Ma ha anche criticato la tenace posizione dell’Europa nei confronti di Pechino, respingendo il termine “rivale sistemico” adottato dai Paesi europei per descrivere la Cina , sostenendo che un linguaggio così polarizzante non è stato nemmeno usato durante la Guerra Fredda in un periodo di rapporti gelidi.

“Non sarei d’accordo con quel [termine]”, ha detto.

Ha aggiunto: “Nella cultura cinese, i rivali cercano di superare la controparte … Durante la Guerra Fredda, esistevano anche differenze tra le parti, e anche allora le due parti non si sono descritte come rivali”.

I leader dell’UE negli ultimi mesi hanno rafforzato la loro retorica nei confronti della Cina mentre Washington ha inviato diplomatici sul continente per convincere le capitali, inclusa Berlino, ad inasprire le restrizioni sulle compagnie cinesi.
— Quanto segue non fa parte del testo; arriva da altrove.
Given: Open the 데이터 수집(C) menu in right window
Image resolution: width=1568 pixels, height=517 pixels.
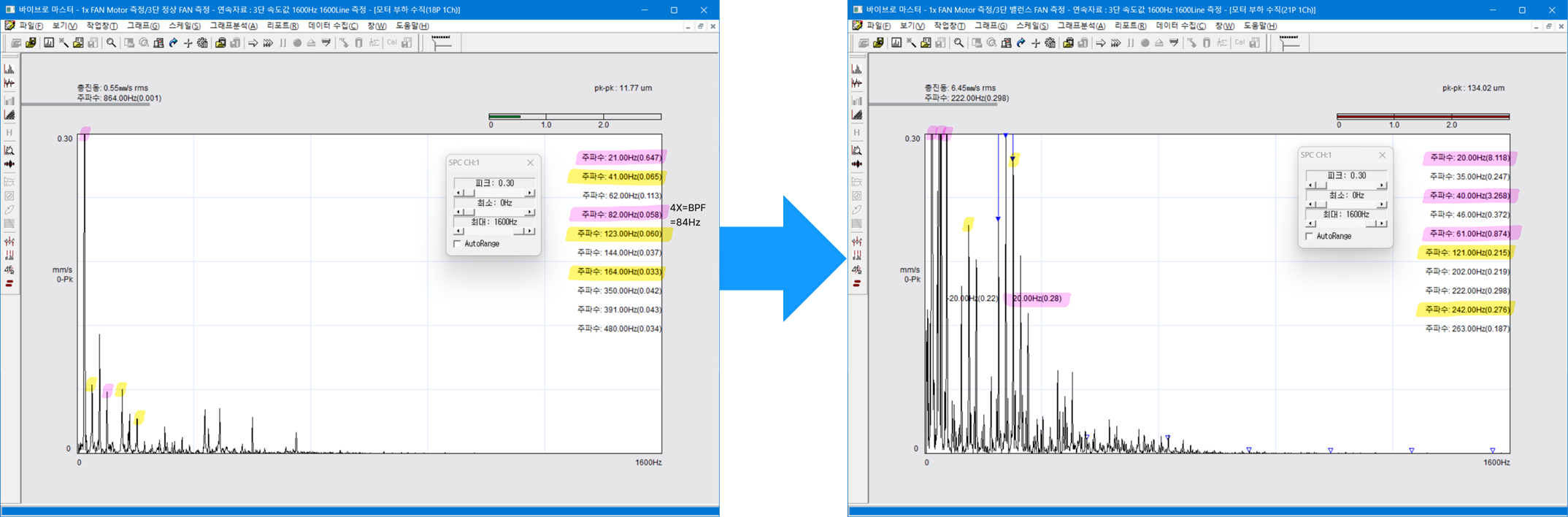Looking at the screenshot, I should point(1180,26).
Un documento rilasciato dalla Commissione europea che si occupa di questioni quali i diritti umani, la politica climatica e le politiche di investimento ha creato molte tensioni tra le due parti.

Chiamando “mature” le relazioni Cina-UE, Zhang ha esortato l’Unione europea a tracciare il proprio percorso con Pechino e non seguire le orme di un paese terzo, che probabilmente sarebbe stato gli Stati Uniti.

Al centro delle nuove tensioni c’è la società di telecomunicazioni di punta Huawei, che ha assunto una posizione dominante in Europa negli ultimi 10 anni.

Negli ultimi mesi, una spinta dei servizi di intelligence occidentali guidata dagli Stati Uniti ha suscitato preoccupazioni e messo in dubbio il livello di sicurezza informatica di Huawei ed il rischio strategico derivante dall’acquisto di apparecchiature cinesi per reti 5G che gestiscono gran parte delle infrastrutture in Occidente nel prossimo futuro. Huawei ha ripetutamente respinto tali timori sulla sua sicurezza.

Ora, alcuni critici suggeriscono che le restrizioni potrebbero estendersi ad altre aziende cinesi, come Tencent o Alibaba.

“Si sta cercando di esercitare una presunzione di colpevolezza nei confronti delle imprese cinesi, delle loro tecnologie e prodotti”, ha detto Zhang riguardo alle preoccupazioni che circondano Huawei.

“Queste aziende non temono la concorrenza, ma non vogliono essere sfidate”, ha detto. “E non vogliono vedere alcun tentativo di interrompere o persino distorcere le normali operazioni commerciali sul mercato, altrimenti ciò sarebbe dannoso per tutti.”

Ha aggiunto: “È importante attenersi ai principi di equità ed inclinazione senza discriminare perchè si rischierebbe di danneggiare gli interessi legittimi di una certa azienda distorcendo gli ambienti di mercato”.

L’UE sta anche progettando una politica industriale volta a contrastare l’aggressiva espansione della Cina in settori come i mercati manifatturieri e tecnologici, e sta rafforzando le norme sugli appalti per aiutare le imprese europee a competere con i rivali cinesi.

“Ho notato che l’UE sta cercando di proteggere meglio i propri interessi”, ha detto Zhang. “La Cina è un partner affidabile e trasparente dell’UE – non qualcosa da temere “.

Ha aggiunto: “Speriamo e confidiamo che l’UE non chieda alla Cina di aprire i propri mercati ed allo stesso tempo di chiuderli”.

In questo contesto, i diplomatici dell’UE si sono chiesti se il summit annuale di quest’anno possa produrre alcun progresso tra le due parti.

Negli anni passati gli incontri non hanno prodotto una dichiarazione congiunta a causa di disaccordi sulle indicazioni geografiche, o di norme europee che regolano come etichettare il cibo per dimostrare la sua provenienza regionale e la riforma dell’Organizzazione mondiale del commercio, tra gli altri ostacoli.

“Il nostro team si sta preparando per il summit nella speranza che possa avere più risultati”, ha detto Zhang. “Dal luglio scorso, abbiamo compiuto buoni progressi riguardo a molte tematiche. Per l’accordo sulle indicazioni geografiche, la Cina e l’UE hanno compiuto sforzi molto difficili ed è giusto dire che Cina e UE sono molto vicini ad un accordo finale.”

L’ambasciatore cinese ha affermato che il suo governo ha preparato concessioni, tra cui l’accesso al mercato europeo in Cina, le indicazioni geografiche e l’agenda delle riforme dell’Organizzazione mondiale del commercio.

“Le relazioni Cina-UE sono ormai mature e questo è dimostrato dal fatto che entrambi ci impegniamo a ricorrere a consultazioni amichevoli bilaterali od a colloqui multilaterali quando si verificano attriti e divergenze”, ha detto Zhang.